Machine learning for advanced energy materials

Abstract

The screening of advanced materials coupled with the modeling of their quantitative structural-activity relationships has recently become one of the hot and trending topics in energy materials due to the diverse challenges, including low success probabilities, high time consumption, and high computational cost associated with the traditional methods of developing energy materials. Following this, new research concepts and technologies to promote the research and development of energy materials become necessary. The latest advancements in artificial intelligence and machine learning have therefore increased the expectation that data-driven materials science would revolutionize scientific discoveries towards providing new paradigms for the development of energy materials. Furthermore, the current advances in data-driven materials engineering also demonstrate that the application of machine learning technology would not only significantly facilitate the design and development of advanced energy materials but also enhance their discovery and deployment. In this article, the importance and necessity of developing new energy materials towards contributing to the global carbon neutrality are presented.
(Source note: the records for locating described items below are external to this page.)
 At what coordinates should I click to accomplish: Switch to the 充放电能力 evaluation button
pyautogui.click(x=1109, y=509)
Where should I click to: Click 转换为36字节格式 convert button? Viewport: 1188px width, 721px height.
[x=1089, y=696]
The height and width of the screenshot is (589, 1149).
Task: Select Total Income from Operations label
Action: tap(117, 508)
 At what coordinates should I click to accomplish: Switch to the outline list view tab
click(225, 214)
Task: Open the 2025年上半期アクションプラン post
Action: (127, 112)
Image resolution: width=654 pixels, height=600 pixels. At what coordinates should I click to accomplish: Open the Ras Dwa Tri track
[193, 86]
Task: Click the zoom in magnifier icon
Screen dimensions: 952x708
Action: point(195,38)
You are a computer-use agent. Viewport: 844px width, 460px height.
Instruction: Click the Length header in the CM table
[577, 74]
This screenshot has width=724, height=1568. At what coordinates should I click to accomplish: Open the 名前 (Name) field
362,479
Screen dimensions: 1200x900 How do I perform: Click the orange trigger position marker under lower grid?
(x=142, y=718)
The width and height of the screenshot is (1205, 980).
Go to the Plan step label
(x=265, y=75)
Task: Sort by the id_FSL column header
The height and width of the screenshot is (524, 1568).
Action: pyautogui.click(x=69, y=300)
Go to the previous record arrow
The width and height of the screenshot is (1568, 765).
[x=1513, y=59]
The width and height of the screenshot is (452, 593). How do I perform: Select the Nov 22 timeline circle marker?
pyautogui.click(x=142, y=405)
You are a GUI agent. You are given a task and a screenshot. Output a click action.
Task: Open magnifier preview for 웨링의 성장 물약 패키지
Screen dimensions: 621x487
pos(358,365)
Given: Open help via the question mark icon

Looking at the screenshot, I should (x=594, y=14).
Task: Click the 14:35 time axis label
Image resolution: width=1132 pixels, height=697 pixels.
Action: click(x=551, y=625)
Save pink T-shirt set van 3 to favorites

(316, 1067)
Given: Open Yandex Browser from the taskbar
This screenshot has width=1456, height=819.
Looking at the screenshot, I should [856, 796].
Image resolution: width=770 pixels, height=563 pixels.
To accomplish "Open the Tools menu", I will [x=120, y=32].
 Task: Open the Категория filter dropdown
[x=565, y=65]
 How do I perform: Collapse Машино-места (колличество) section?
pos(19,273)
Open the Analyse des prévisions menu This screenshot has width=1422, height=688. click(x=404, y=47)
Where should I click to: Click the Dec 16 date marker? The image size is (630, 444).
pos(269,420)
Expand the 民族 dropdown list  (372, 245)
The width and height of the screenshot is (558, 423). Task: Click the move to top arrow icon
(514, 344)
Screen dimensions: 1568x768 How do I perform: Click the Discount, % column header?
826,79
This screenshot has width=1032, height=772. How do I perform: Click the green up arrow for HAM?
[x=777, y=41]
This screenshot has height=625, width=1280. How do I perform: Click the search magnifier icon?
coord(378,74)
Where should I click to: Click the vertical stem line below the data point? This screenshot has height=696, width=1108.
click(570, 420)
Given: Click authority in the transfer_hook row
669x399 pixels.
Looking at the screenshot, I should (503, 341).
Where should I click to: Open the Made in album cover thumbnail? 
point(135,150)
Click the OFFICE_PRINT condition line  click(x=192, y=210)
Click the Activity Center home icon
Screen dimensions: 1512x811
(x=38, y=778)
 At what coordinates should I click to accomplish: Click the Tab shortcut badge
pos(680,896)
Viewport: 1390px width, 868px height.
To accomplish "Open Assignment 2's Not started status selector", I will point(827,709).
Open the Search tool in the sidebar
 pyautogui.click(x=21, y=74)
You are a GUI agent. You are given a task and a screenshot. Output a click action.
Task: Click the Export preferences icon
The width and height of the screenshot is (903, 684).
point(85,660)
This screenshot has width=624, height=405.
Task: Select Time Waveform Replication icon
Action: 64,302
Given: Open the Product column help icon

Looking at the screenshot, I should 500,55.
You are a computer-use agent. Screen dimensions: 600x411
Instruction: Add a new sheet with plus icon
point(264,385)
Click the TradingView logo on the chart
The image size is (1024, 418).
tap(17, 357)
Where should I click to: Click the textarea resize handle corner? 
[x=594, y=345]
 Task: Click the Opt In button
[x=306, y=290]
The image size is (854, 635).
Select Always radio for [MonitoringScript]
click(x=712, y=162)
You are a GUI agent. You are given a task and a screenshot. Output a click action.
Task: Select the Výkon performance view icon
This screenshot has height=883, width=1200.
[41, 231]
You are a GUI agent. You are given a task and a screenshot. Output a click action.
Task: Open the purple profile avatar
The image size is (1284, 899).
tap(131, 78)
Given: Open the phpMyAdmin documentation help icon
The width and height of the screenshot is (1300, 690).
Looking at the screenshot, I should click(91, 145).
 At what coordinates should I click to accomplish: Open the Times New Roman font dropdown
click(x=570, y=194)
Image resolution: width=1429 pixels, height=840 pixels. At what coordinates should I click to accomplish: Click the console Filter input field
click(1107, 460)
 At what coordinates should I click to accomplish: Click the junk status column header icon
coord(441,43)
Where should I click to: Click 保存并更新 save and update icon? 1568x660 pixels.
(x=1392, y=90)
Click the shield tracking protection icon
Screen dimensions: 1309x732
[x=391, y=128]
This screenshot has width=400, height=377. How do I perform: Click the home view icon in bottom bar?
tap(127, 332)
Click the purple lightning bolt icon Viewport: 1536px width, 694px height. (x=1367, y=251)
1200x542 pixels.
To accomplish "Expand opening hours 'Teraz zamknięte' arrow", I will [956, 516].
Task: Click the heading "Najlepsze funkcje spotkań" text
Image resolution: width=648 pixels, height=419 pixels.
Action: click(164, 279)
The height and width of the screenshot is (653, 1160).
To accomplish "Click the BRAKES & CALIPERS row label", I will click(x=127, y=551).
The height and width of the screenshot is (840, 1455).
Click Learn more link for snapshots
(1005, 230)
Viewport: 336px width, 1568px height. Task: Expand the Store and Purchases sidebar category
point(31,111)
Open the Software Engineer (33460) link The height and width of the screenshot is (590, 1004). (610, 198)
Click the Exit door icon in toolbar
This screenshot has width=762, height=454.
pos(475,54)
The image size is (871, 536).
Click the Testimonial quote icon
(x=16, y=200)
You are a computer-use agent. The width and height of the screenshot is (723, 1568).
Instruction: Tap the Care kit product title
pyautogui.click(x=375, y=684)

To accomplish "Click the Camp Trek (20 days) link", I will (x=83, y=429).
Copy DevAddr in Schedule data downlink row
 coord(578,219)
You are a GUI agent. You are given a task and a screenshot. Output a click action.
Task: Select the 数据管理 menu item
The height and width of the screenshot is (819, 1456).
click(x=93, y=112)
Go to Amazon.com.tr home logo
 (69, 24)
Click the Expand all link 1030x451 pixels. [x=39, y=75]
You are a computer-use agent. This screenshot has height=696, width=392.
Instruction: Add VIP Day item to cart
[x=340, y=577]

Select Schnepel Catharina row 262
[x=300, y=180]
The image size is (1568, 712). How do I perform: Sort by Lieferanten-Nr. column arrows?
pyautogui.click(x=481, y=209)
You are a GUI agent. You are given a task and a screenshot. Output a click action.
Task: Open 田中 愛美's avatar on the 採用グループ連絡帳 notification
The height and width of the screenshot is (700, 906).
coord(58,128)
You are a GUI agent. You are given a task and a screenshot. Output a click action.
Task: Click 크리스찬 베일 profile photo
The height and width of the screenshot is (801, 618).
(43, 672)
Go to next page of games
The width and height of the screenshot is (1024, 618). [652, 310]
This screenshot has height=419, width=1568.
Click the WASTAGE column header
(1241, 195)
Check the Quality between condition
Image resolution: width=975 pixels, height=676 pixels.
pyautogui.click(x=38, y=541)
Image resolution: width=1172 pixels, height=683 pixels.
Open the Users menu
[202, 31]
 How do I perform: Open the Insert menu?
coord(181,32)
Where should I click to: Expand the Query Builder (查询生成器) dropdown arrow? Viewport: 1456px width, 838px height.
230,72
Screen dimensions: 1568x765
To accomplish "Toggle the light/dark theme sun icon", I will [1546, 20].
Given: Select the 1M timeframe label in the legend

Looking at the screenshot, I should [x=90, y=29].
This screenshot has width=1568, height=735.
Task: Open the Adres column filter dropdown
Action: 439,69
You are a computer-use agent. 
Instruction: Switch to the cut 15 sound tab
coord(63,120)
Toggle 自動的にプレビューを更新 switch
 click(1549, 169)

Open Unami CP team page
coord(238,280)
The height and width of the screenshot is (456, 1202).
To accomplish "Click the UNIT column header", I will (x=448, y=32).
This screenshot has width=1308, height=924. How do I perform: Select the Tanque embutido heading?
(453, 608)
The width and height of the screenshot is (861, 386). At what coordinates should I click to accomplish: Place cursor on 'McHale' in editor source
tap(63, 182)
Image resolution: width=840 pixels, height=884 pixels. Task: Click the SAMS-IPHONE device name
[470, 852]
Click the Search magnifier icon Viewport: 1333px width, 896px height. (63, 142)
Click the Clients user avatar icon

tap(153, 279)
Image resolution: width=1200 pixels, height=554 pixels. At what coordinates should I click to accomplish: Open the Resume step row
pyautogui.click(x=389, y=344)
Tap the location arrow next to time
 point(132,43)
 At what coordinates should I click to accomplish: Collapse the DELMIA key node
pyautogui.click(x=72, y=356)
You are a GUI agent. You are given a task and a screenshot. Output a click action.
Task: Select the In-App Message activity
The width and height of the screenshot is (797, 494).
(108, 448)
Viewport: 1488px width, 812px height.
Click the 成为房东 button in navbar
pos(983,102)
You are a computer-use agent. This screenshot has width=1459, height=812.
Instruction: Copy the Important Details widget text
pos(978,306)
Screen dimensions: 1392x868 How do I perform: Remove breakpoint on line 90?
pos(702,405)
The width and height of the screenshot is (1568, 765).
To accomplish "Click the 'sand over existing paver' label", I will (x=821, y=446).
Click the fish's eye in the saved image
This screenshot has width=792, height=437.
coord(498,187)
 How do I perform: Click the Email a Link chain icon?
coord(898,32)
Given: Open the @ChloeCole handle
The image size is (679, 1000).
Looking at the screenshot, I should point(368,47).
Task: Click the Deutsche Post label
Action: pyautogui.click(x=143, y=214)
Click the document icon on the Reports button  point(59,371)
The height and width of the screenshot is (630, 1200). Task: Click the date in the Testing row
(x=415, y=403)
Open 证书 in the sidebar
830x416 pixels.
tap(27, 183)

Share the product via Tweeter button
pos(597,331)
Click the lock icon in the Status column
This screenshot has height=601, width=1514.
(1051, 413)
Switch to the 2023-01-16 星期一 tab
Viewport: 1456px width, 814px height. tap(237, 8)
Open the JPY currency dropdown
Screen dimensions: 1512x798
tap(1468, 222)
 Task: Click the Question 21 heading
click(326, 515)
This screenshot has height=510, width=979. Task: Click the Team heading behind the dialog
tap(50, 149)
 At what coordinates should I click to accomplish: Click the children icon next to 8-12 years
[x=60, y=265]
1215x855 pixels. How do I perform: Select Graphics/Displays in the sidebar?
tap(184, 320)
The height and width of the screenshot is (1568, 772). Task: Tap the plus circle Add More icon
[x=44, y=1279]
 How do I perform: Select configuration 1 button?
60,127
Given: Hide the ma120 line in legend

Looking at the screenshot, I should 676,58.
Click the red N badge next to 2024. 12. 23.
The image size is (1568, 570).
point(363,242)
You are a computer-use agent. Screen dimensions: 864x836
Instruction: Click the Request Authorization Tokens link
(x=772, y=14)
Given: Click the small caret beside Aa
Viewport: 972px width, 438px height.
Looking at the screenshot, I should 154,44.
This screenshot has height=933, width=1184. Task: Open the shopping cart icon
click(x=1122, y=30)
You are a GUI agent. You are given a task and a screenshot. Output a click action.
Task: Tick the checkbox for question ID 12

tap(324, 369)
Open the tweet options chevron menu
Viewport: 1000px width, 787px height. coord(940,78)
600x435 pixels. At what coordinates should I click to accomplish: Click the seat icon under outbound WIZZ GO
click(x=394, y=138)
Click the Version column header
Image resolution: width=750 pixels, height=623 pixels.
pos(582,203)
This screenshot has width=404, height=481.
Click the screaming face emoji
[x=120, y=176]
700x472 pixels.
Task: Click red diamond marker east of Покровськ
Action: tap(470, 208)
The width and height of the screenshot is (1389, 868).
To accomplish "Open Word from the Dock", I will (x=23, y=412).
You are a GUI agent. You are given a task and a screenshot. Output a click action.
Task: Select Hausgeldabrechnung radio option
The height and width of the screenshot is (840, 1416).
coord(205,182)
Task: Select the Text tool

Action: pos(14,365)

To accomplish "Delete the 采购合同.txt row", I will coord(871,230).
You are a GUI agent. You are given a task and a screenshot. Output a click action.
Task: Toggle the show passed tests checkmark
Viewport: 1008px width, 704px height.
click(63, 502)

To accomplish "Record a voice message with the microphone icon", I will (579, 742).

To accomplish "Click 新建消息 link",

A comprehensive introduction to the fundamentals of machine learning is also provided, including open-source databases, feature engineering, machine learning algorithms, and analysis of machine learning model. Afterwards, the latest progress in data-driven materials science and engineering, including alkaline ion battery materials, photovoltaic materials, catalytic materials, and carbon dioxide capture materials, is discussed. Finally, relevant clues to the successful applications of machine learning and the remaining challenges towards the development of advanced energy materials are highlighted.